- **WHAT YOU HAVE TO DO**: Every line containing "Policy" should be identified and copied from the data below.

Dataset records
□ □ □ □ □

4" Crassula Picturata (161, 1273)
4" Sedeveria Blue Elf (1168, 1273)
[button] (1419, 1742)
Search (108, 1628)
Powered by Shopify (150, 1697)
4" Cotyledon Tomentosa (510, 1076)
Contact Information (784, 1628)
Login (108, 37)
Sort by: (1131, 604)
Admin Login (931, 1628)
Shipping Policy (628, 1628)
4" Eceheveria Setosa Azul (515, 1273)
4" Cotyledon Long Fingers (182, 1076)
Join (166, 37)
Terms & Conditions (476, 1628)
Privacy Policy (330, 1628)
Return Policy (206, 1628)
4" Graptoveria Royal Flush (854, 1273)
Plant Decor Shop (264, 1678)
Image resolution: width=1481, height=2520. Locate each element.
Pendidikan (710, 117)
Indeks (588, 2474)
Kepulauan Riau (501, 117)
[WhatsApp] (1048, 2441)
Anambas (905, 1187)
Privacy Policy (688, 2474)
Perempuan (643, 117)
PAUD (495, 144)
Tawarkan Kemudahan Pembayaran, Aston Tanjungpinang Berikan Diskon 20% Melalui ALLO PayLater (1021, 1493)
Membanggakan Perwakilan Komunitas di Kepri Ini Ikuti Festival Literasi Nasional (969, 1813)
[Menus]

□ □ □ □ □

- **TASK RESULT**:
Shipping Policy (628, 1628)
Privacy Policy (330, 1628)
Return Policy (206, 1628)
Privacy Policy (688, 2474)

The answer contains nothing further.